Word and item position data

*****

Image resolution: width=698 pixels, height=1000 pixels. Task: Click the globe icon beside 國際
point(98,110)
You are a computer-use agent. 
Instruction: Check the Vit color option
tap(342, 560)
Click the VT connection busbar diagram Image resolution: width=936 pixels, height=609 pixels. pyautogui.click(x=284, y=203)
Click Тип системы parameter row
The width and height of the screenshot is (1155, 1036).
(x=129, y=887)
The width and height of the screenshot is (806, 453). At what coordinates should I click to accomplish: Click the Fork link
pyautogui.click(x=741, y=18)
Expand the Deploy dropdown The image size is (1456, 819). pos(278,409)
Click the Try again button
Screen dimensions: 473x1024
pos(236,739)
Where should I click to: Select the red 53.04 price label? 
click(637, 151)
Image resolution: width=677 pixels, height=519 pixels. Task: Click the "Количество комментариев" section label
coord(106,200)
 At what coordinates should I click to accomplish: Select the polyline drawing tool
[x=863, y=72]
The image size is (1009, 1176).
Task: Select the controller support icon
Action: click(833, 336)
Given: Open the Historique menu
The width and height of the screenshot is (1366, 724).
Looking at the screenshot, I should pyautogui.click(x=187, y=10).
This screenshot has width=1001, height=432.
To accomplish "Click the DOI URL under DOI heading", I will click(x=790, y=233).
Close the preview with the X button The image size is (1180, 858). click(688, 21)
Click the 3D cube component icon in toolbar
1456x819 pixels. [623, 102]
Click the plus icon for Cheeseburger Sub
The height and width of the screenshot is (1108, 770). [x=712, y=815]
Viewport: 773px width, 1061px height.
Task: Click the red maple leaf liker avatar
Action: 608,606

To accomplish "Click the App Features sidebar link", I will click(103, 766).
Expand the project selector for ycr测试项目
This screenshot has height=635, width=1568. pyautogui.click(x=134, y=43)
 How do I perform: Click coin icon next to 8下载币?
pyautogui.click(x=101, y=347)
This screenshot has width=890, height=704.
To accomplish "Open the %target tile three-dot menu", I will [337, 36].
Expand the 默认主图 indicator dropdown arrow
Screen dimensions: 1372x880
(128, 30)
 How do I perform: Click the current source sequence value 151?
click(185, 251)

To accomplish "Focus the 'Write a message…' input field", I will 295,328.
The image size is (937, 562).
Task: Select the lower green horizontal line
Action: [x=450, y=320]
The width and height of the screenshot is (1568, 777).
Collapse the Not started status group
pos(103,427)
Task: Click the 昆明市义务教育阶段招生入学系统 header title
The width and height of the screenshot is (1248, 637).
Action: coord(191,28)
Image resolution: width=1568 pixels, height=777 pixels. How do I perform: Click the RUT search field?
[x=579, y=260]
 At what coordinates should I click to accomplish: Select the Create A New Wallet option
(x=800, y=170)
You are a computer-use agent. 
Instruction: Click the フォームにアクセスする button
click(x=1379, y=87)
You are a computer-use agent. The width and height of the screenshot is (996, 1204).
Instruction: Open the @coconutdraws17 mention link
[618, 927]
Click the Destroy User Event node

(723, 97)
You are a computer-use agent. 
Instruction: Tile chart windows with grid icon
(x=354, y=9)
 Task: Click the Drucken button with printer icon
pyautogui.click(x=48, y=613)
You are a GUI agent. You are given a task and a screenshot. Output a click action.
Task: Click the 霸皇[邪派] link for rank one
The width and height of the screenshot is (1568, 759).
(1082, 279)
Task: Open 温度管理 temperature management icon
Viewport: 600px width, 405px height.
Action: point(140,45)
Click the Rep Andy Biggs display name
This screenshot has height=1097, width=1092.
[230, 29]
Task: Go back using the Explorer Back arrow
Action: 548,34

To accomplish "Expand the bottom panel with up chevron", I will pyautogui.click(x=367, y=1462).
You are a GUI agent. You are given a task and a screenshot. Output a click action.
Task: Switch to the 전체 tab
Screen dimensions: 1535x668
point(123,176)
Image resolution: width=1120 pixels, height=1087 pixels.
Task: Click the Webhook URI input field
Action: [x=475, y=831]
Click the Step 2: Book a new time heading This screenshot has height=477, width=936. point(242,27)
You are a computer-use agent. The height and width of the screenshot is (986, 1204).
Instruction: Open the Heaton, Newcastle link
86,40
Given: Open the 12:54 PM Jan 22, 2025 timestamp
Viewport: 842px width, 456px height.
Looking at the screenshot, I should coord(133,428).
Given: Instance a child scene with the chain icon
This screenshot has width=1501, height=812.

*****

• **Exercise brief**: Can you render all of the items above as a numbered list, omitting any blank lines?

• **Result**:
1. Image resolution: width=698 pixels, height=1000 pixels. Task: Click the globe icon beside 國際
2. point(98,110)
3. You are a computer-use agent. 
4. Instruction: Check the Vit color option
5. tap(342, 560)
6. Click the VT connection busbar diagram Image resolution: width=936 pixels, height=609 pixels. pyautogui.click(x=284, y=203)
7. Click Тип системы parameter row
8. The width and height of the screenshot is (1155, 1036).
9. (x=129, y=887)
10. The width and height of the screenshot is (806, 453). At what coordinates should I click to accomplish: Click the Fork link
11. pyautogui.click(x=741, y=18)
12. Expand the Deploy dropdown The image size is (1456, 819). pos(278,409)
13. Click the Try again button
14. Screen dimensions: 473x1024
15. pos(236,739)
16. Where should I click to: Select the red 53.04 price label? 
17. click(637, 151)
18. Image resolution: width=677 pixels, height=519 pixels. Task: Click the "Количество комментариев" section label
19. coord(106,200)
20.  At what coordinates should I click to accomplish: Select the polyline drawing tool
21. [x=863, y=72]
22. The image size is (1009, 1176).
23. Task: Select the controller support icon
24. Action: click(833, 336)
25. Given: Open the Historique menu
26. The width and height of the screenshot is (1366, 724).
27. Looking at the screenshot, I should pyautogui.click(x=187, y=10).
28. This screenshot has width=1001, height=432.
29. To accomplish "Click the DOI URL under DOI heading", I will click(x=790, y=233).
30. Close the preview with the X button The image size is (1180, 858). click(688, 21)
31. Click the 3D cube component icon in toolbar
32. 1456x819 pixels. [623, 102]
33. Click the plus icon for Cheeseburger Sub
34. The height and width of the screenshot is (1108, 770). [x=712, y=815]
35. Viewport: 773px width, 1061px height.
36. Task: Click the red maple leaf liker avatar
37. Action: 608,606
38. To accomplish "Click the App Features sidebar link", I will click(103, 766).
39. Expand the project selector for ycr测试项目
40. This screenshot has height=635, width=1568. pyautogui.click(x=134, y=43)
41.  How do I perform: Click coin icon next to 8下载币?
42. pyautogui.click(x=101, y=347)
43. This screenshot has width=890, height=704.
44. To accomplish "Open the %target tile three-dot menu", I will [337, 36].
45. Expand the 默认主图 indicator dropdown arrow
46. Screen dimensions: 1372x880
47. (128, 30)
48.  How do I perform: Click the current source sequence value 151?
49. click(185, 251)
50. To accomplish "Focus the 'Write a message…' input field", I will 295,328.
51. The image size is (937, 562).
52. Task: Select the lower green horizontal line
53. Action: [x=450, y=320]
54. The width and height of the screenshot is (1568, 777).
55. Collapse the Not started status group
56. pos(103,427)
57. Task: Click the 昆明市义务教育阶段招生入学系统 header title
58. The width and height of the screenshot is (1248, 637).
59. Action: coord(191,28)
60. Image resolution: width=1568 pixels, height=777 pixels. How do I perform: Click the RUT search field?
61. [x=579, y=260]
62.  At what coordinates should I click to accomplish: Select the Create A New Wallet option
63. (x=800, y=170)
64. You are a computer-use agent. 
65. Instruction: Click the フォームにアクセスする button
66. click(x=1379, y=87)
67. You are a computer-use agent. The width and height of the screenshot is (996, 1204).
68. Instruction: Open the @coconutdraws17 mention link
69. [618, 927]
70. Click the Destroy User Event node
71. (723, 97)
72. You are a computer-use agent. 
73. Instruction: Tile chart windows with grid icon
74. (x=354, y=9)
75.  Task: Click the Drucken button with printer icon
76. pyautogui.click(x=48, y=613)
77. You are a GUI agent. You are given a task and a screenshot. Output a click action.
78. Task: Click the 霸皇[邪派] link for rank one
79. The width and height of the screenshot is (1568, 759).
80. (1082, 279)
81. Task: Open 温度管理 temperature management icon
82. Viewport: 600px width, 405px height.
83. Action: point(140,45)
84. Click the Rep Andy Biggs display name
85. This screenshot has height=1097, width=1092.
86. [230, 29]
87. Task: Go back using the Explorer Back arrow
88. Action: 548,34
89. To accomplish "Expand the bottom panel with up chevron", I will pyautogui.click(x=367, y=1462).
90. You are a GUI agent. You are given a task and a screenshot. Output a click action.
91. Task: Switch to the 전체 tab
92. Screen dimensions: 1535x668
93. point(123,176)
94. Image resolution: width=1120 pixels, height=1087 pixels.
95. Task: Click the Webhook URI input field
96. Action: [x=475, y=831]
97. Click the Step 2: Book a new time heading This screenshot has height=477, width=936. point(242,27)
98. You are a computer-use agent. The height and width of the screenshot is (986, 1204).
99. Instruction: Open the Heaton, Newcastle link
100. 86,40
101. Given: Open the 12:54 PM Jan 22, 2025 timestamp
102. Viewport: 842px width, 456px height.
103. Looking at the screenshot, I should coord(133,428).
104. Given: Instance a child scene with the chain icon
105. This screenshot has width=1501, height=812.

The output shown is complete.